TASK PROMPT: From the line containing "Task: Click Check" to the end of the data, retype every line exactly and nothing else. Drop the pictures.
++++++++++
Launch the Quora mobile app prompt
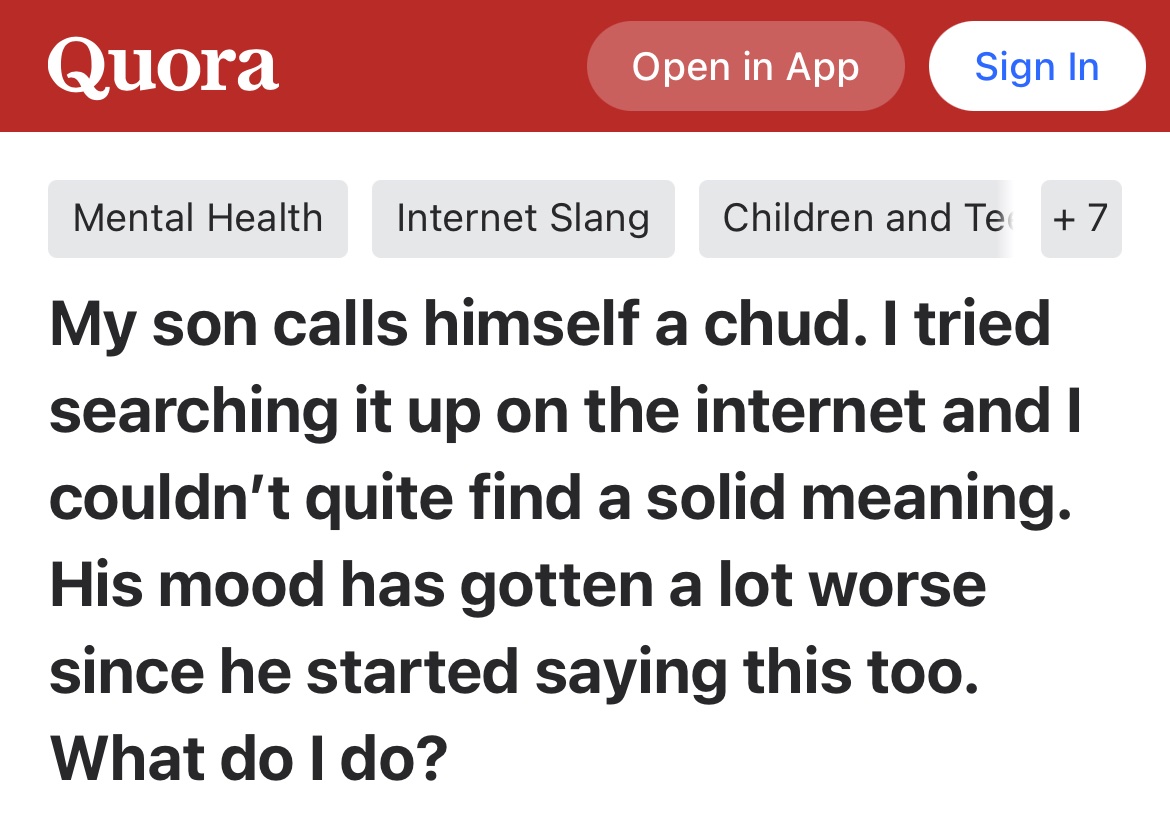 pyautogui.click(x=744, y=66)
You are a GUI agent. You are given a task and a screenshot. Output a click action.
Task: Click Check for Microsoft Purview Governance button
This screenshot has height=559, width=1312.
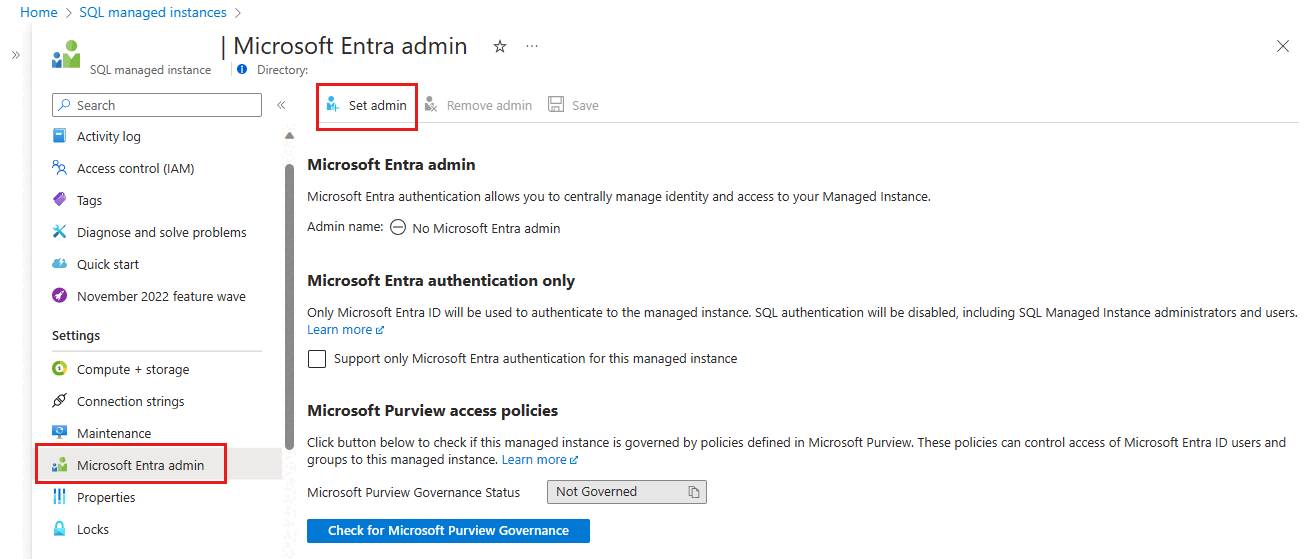[x=448, y=531]
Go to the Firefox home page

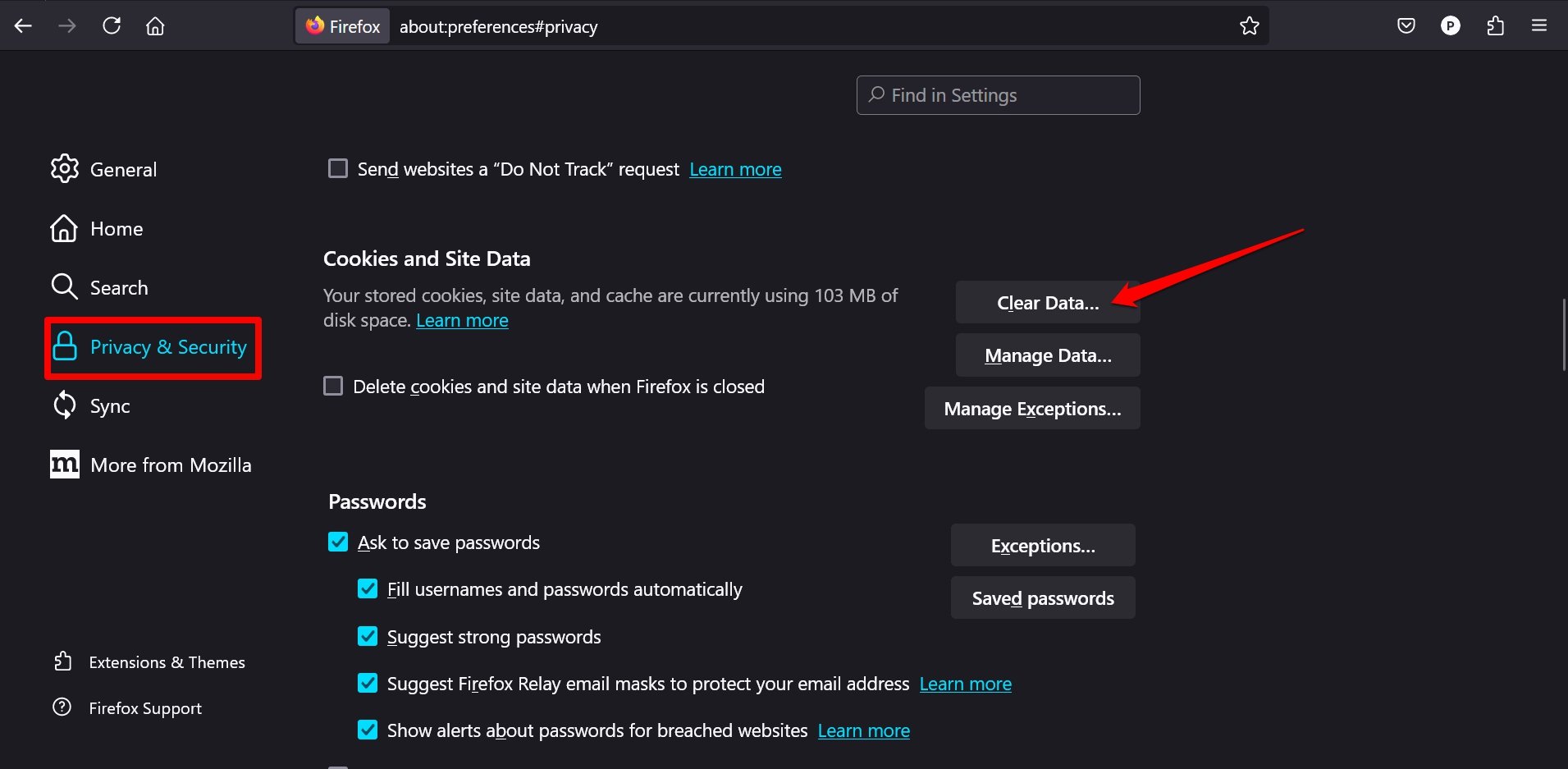pos(155,26)
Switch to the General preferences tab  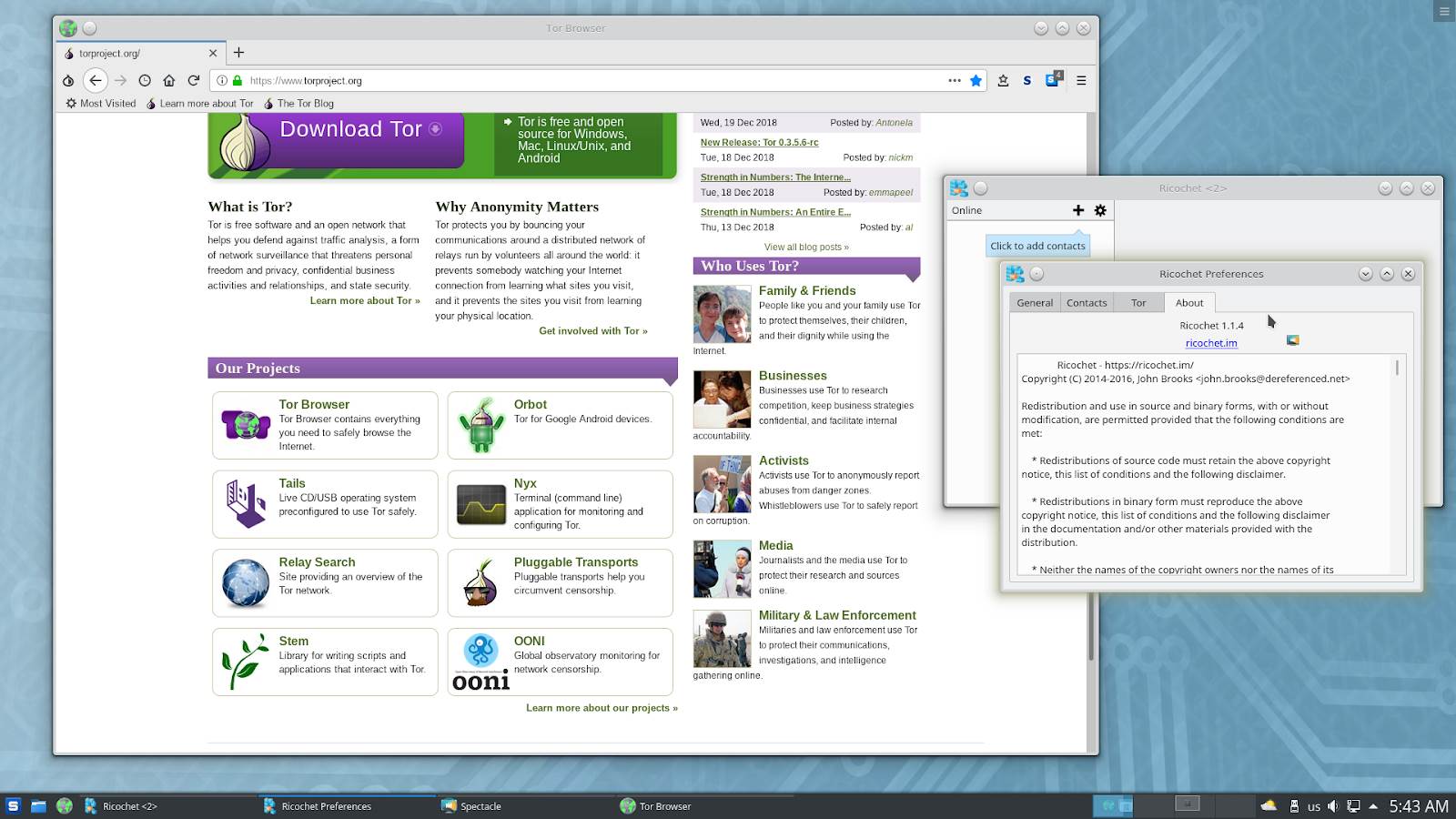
++++++++++
RESPONSE AREA:
Task: Click Check for Microsoft Purview Governance button
This screenshot has height=559, width=1312.
[x=448, y=531]
Go to the Firefox home page

pos(155,26)
Switch to the General preferences tab  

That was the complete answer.